Schwerpunkte des Monatsberichts Dezember 2014

Perspektiven der deutschen Wirtschaft – Gesamtwirtschaftliche Vorausschätzungen für die Jahre 2015 und 2016

Die deutsche Wirtschaft ist nach dem nicht nur witterungsbedingt starken Jahresauftakt im Sommerhalbjahr 2014 auf einen flacheren Expansionspfad eingeschwenkt und hat damit die Erwartungen der Juni-Projektion enttäuscht. Auch für das Winterhalbjahr 2014/2015 ist noch keine durchgreifende Besserung in Sicht. Es besteht jedoch die begründete Hoffnung, dass sich die aktuelle Schwächephase als vorübergehend darstellt. Die deutsche Wirtschaft ist weiterhin in einer bemerkenswert guten Verfassung. Das kommt nicht nur der Binnenwirtschaft zugute, sondern erlaubt auch, Chancen auf Auslandsmärkten wahrzunehmen. Diese sollten sich im Verlauf des kommenden Jahres wieder in größerem Maß ergeben, wenn sich die wirtschaftliche Erholung im Euro-Gebiet verstärkt und der Welthandel Fahrt aufnimmt.

Unter diesen Bedingungen könnte die deutsche Wirtschaft nach einer Zunahme des realen Bruttoinlandsprodukts (BIP) um 1,4% im laufenden Jahr im kommenden Jahr um 1,0% und im darauf folgenden Jahr um 1,6% expandieren. In kalenderbereinigter Rechnung entspräche dies Wachstumsraten von 1,4% im Jahr 2014, 0,8% im Jahr 2015 und 1,5% im Jahr 2016. Da diese Zuwächse im Mittel das Potenzialwachstum von gut 1% pro Jahr leicht übertreffen, sollte der Nutzungsgrad der gesamtwirtschaftlichen Kapazitäten etwas ansteigen, sich aber über den gesamten Prognosehorizont im Bereich der Normalauslastung bewegen. Das Potenzialwachstum wird durch die Zuwanderung gestützt, während die abschlagsfreie Rente mit 63 und der allgemeine Mindestlohn dämpfen. Die unter den derzeitigen Rahmenbedingungen weitgehend auf ihren friktionellen und strukturellen Kern reduzierte Arbeitslosigkeit dürfte sich über den Prognosehorizont nur wenig verändern. Zwar verlangsamt sich der Anstieg der Tarifentgelte vorübergehend, der neue allgemeine Mindestlohn dürfte dies mit Blick auf die Effektivverdienste aber ausgleichen. Für die Staatsfinanzen zeichnet sich im kommenden Jahr angesichts stärkerer Ausgabenzuwächse wieder ein leichtes Defizit ab.
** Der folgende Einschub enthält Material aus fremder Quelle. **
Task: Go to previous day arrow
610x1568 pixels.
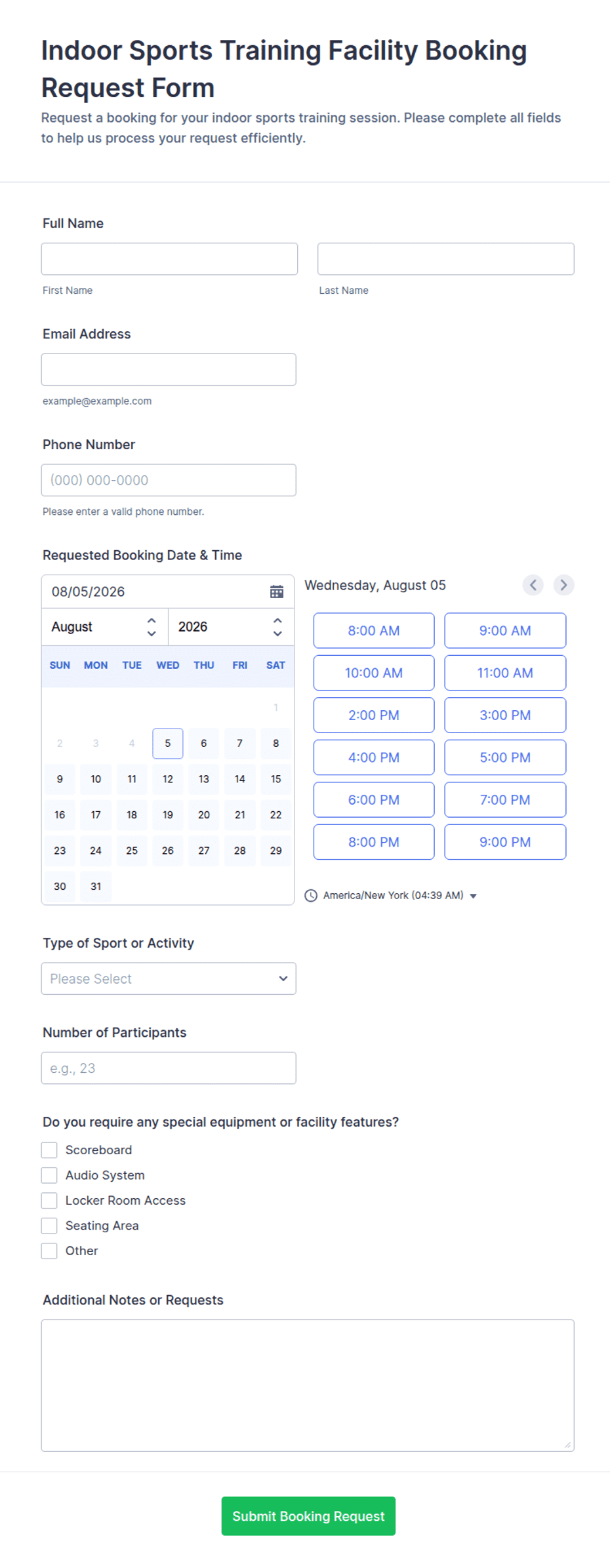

Auf der Verbraucherstufe wird sich der Lohnanstieg von knapp 3% pro Jahr zunehmend in etwas höheren Teuerungsraten niederschlagen. Gemessen am Harmonisierten Verbraucherpreisindex (HVPI) könnte sich die Preissteigerungsrate von 0,9% im laufenden Jahr auf 1,1% im kommenden Jahr und 1,8% im darauf folgenden Jahr erhöhen. Hierbei wird von unveränderten Wechselkursen und wieder etwas anziehenden Rohölnotierungen ausgegangen. Ohne Energie gerechnet würde die Rate im Jahr 2016 auf 2,0% steigen.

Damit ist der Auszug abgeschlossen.